The Saturday horror movie tonight was Val Lewton’s I Walked with a Zombie (1943), hosted by subcultural superstar Larry Vincent, aka “Seymour,” who liked to address his population of faithful viewers as “fringees” and also hosted the annual Halloween show at the Wiltern Theatre, which Doc tried never to miss. He had seen this zombie picture a couple of hundred times and still got confused by the ending, so he spent the news hour rolling joints to help him through, especially with the calypso singing, but somehow despite his best efforts fell asleep in the middle, as so often before.

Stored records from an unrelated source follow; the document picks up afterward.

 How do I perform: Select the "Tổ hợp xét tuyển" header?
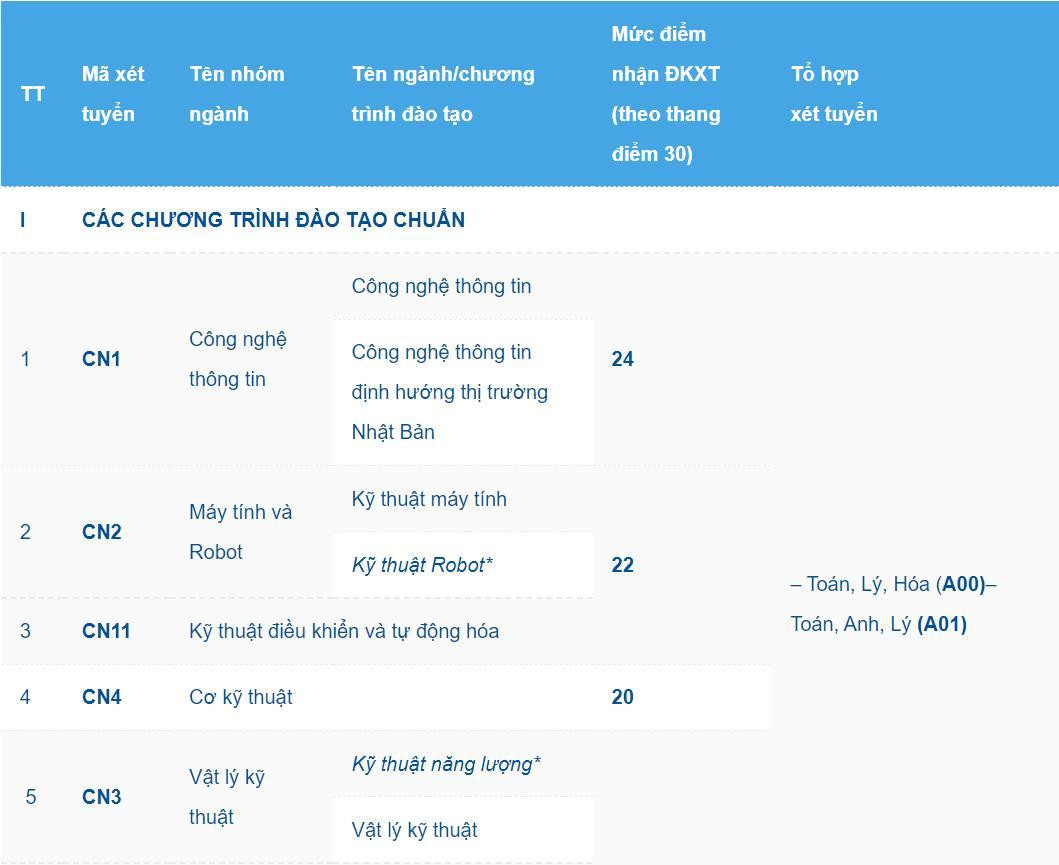pyautogui.click(x=834, y=94)
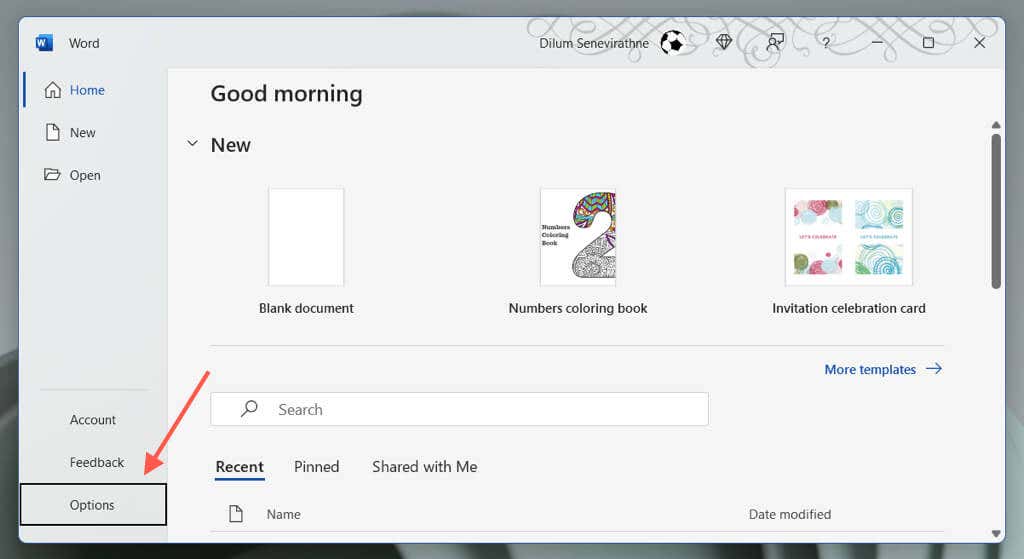Click the arrow icon beside More templates
Image resolution: width=1024 pixels, height=559 pixels.
pyautogui.click(x=934, y=369)
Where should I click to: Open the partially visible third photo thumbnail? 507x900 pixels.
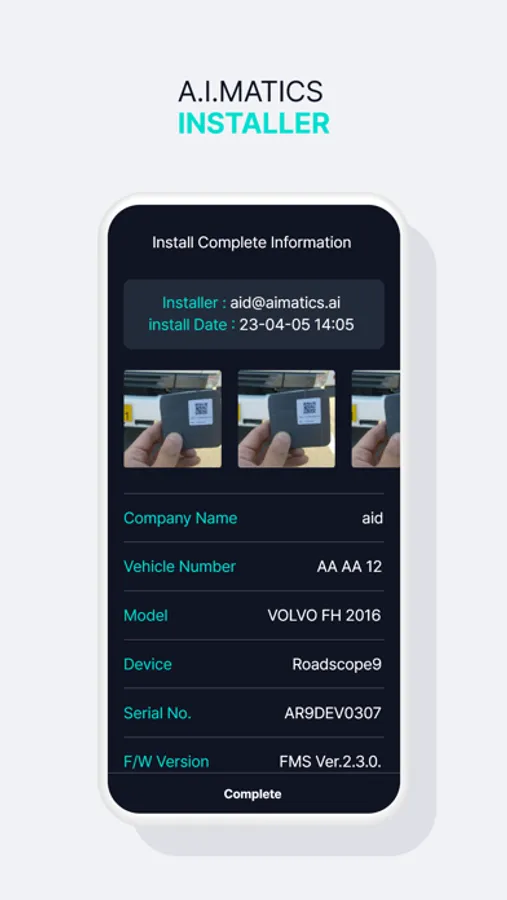[x=376, y=418]
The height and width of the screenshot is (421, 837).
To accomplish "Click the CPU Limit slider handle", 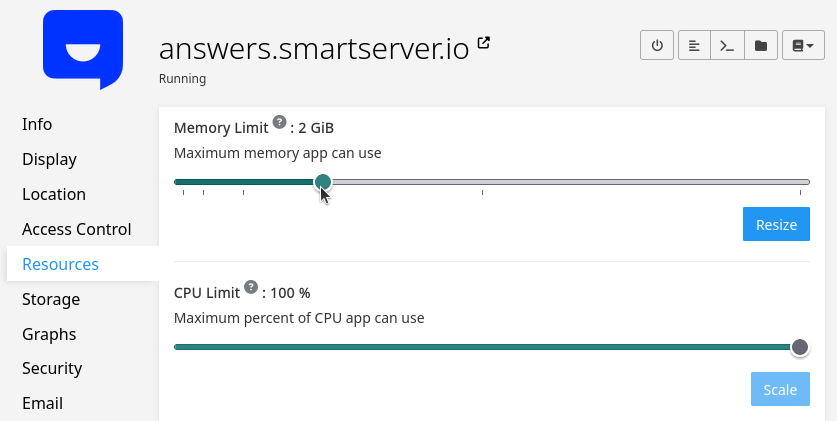I will (x=799, y=347).
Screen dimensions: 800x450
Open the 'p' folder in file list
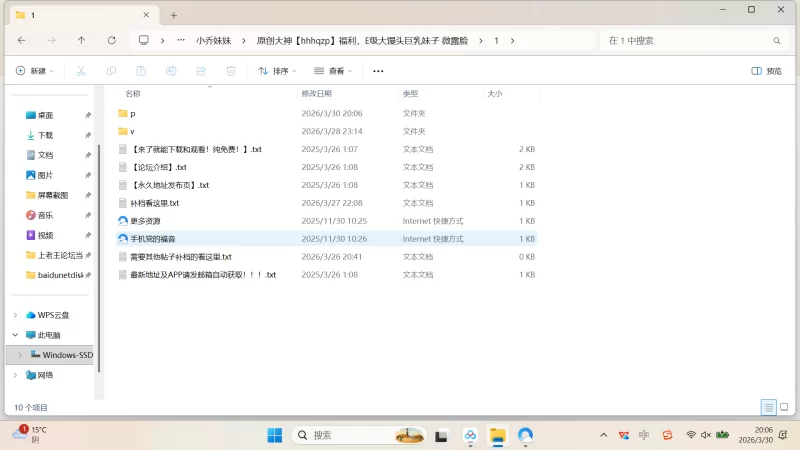click(x=132, y=113)
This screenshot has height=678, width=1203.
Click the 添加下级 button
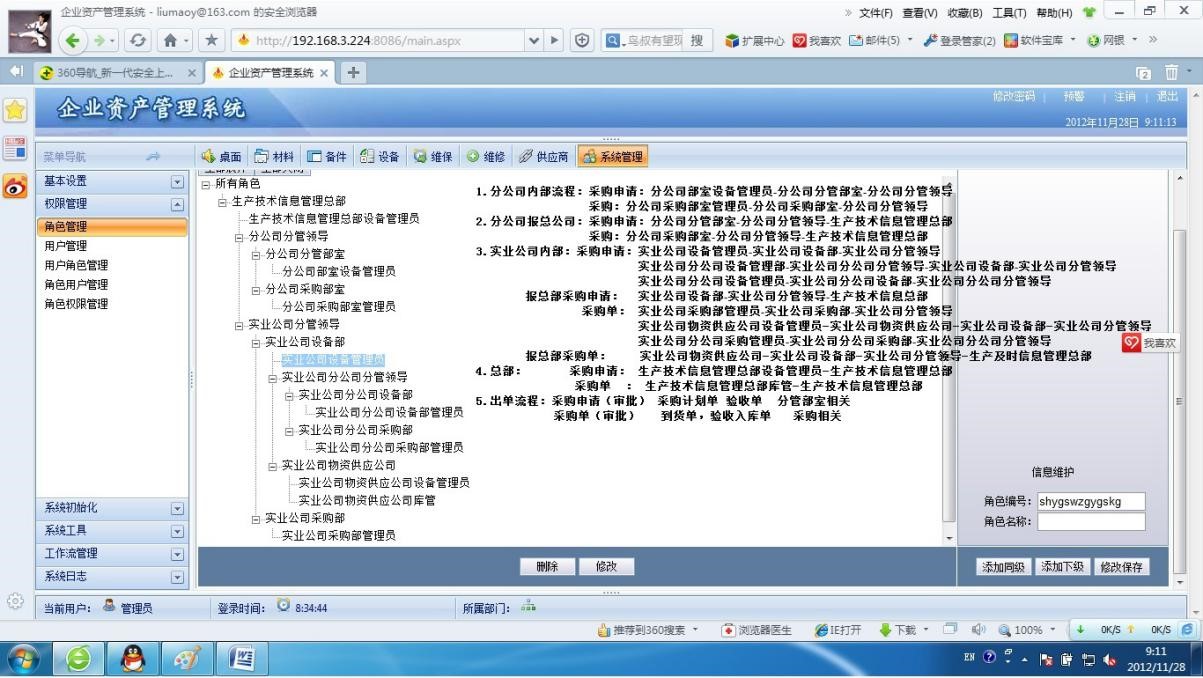pyautogui.click(x=1062, y=566)
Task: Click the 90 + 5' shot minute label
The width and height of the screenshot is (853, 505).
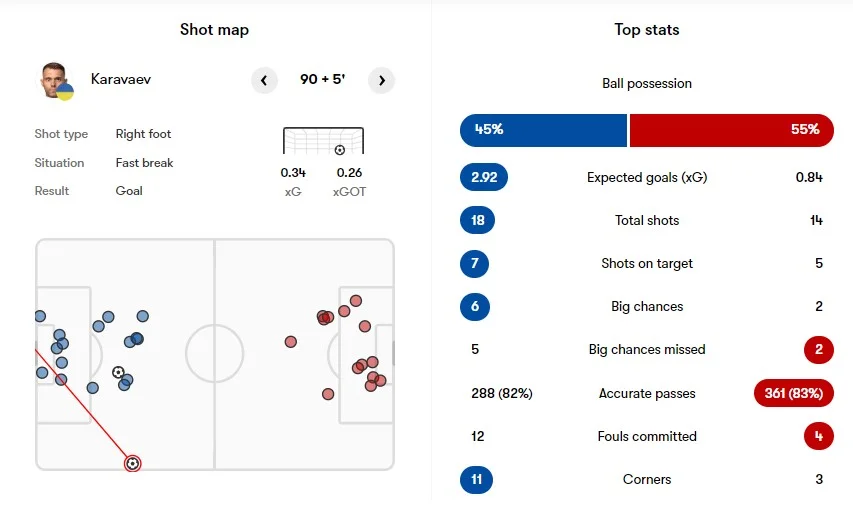Action: [x=322, y=80]
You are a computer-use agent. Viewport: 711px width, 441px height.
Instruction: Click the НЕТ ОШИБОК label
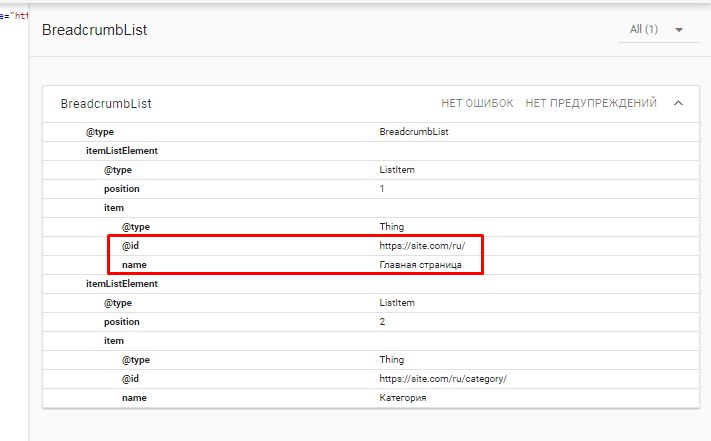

NEXT MORNING—OCEAN SMELL, fresh coffee, a cool edge—Doc was in Wavos, going through the Sunday Times to see if there was anything new about the Wolfmann case, which there wasn’t—though of course with twenty or thirty different sections you never knew what might be hiding among the real-estate ads—and was about to dig in to a specialty of the house known as Shoot the Pier, basically avocados, sprouts, jalapeños, pickled artichoke hearts, Monterey jack cheese, and Green Goddess dressing on a sourdough loaf that had first been sliced lengthwise, spread with garlic butter, and toasted, seventy-nine cents and a bargain at half the price, when who should stroll in, who else, but Shasta Fay. She was wearing, near as Doc could tell, unless she owned a drawerful of them now, the same old Country Joe & the Fish T-shirt as in the olden days, same sandals and bikini bottom. Strangely, his appetite did not produce a hall pass and ask to be excused, but on the other hand, what was this? was he having an acid flashback, was he about to run into James “Moondoggie” Darren in The Time Tunnel or something? Last Doc knew, his ex–old lady here had been at least a person of interest to countless levels of law enforcement, yet here she was now, same getup, same carefree attitude, as if she still hadn’t even met Mickey Wolfmann, as if some stereo needle had been lifted and set back down on some other sentimental oldie on the compilation LP of history.